Porto Velho, RO — A Comissão Parlamentar de Inquérito (CPI) do INSS suspendeu a sessão que ocorreria nesta segunda-feira (17) após a ausência dos dois depoentes previstos para prestar esclarecimentos.

Um deles, o empresário Thiago Schettini, foi dispensado graças a um habeas corpus concedido pelo ministro André Mendonça, do Supremo Tribunal Federal (STF), que o liberou de comparecer. Já o ex-coordenador de Pagamentos e Benefícios do Instituto Nacional do Seguro Social, Jucimar Fonseca da Silva, apresentou atestado médico justificando sua falta.

Apesar da justificativa, uma avaliação realizada pela junta médica do Senado concluiu que Jucimar tem condições de ser ouvido. Com isso, a CPI deverá remarcar a sessão para colher seu depoimento.

O presidente da comissão, senador Carlos Viana (Podemos-MG), reforçou que as investigações não serão interrompidas.
“Nenhuma manobra ou tentativa de protelação vai impedir o avanço dos trabalhos. Esta CPI seguirá firme para revelar toda a verdade sobre o maior escândalo envolvendo aposentados, pensionistas, viúvas e órfãos do País”, declarou.

Investigados apontados como peças-chave no esquema

Schettini é considerado por parlamentares como um dos operadores do esquema de descontos irregulares em aposentadorias, que está no centro das apurações. Segundo o deputado Rogério Correia (PT-MG), um dos responsáveis pelo pedido de convocação, o empresário teria ligação com uma das entidades beneficiadas pelas fraudes e também com Antônio Carlos Camilo Antunes, conhecido como “Careca do INSS”.

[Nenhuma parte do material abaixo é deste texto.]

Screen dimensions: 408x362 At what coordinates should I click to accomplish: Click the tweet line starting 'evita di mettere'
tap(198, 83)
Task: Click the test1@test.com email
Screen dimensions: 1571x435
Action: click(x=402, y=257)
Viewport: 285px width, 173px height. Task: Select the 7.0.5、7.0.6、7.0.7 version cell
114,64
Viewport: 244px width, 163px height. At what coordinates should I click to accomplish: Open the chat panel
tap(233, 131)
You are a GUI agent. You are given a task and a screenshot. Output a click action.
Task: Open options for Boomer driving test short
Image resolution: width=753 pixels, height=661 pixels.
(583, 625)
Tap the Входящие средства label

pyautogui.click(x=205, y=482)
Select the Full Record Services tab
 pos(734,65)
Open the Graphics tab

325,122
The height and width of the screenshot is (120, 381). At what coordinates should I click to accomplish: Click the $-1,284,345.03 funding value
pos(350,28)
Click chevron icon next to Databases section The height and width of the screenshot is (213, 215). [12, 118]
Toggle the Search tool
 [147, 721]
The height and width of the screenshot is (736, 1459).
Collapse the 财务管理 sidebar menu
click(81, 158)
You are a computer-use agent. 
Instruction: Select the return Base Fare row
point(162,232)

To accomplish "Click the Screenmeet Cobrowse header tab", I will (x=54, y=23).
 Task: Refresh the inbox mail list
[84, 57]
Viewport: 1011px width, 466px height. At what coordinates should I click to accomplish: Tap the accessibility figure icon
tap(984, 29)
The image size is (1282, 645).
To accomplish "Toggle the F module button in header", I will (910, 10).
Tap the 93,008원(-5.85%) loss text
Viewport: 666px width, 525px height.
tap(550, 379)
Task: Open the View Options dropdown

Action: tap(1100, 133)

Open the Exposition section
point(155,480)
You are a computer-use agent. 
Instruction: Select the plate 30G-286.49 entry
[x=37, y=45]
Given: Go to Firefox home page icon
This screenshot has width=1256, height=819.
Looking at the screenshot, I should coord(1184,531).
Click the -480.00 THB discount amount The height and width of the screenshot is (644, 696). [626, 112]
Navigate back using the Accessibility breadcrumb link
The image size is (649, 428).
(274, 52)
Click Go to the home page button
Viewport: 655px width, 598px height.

Já Jucimar é descrito como figura importante no funcionamento da suposta fraude. O senador Izalci Lucas (PL-DF) afirma que documentos apontam sua participação direta.
Segundo o parlamentar, o ex-coordenador assinou a nota técnica que autorizou o desbloqueio em massa de descontos associativos solicitados pela Contag (Confederação Nacional dos Trabalhadores na Agricultura), entidade que, conforme as investigações, teria papel central no esquema.

Jucimar chegou a ter prisão solicitada pela CPI em setembro e também foi o primeiro investigado a recorrer ao STF com pedido de habeas corpus contra essa medida.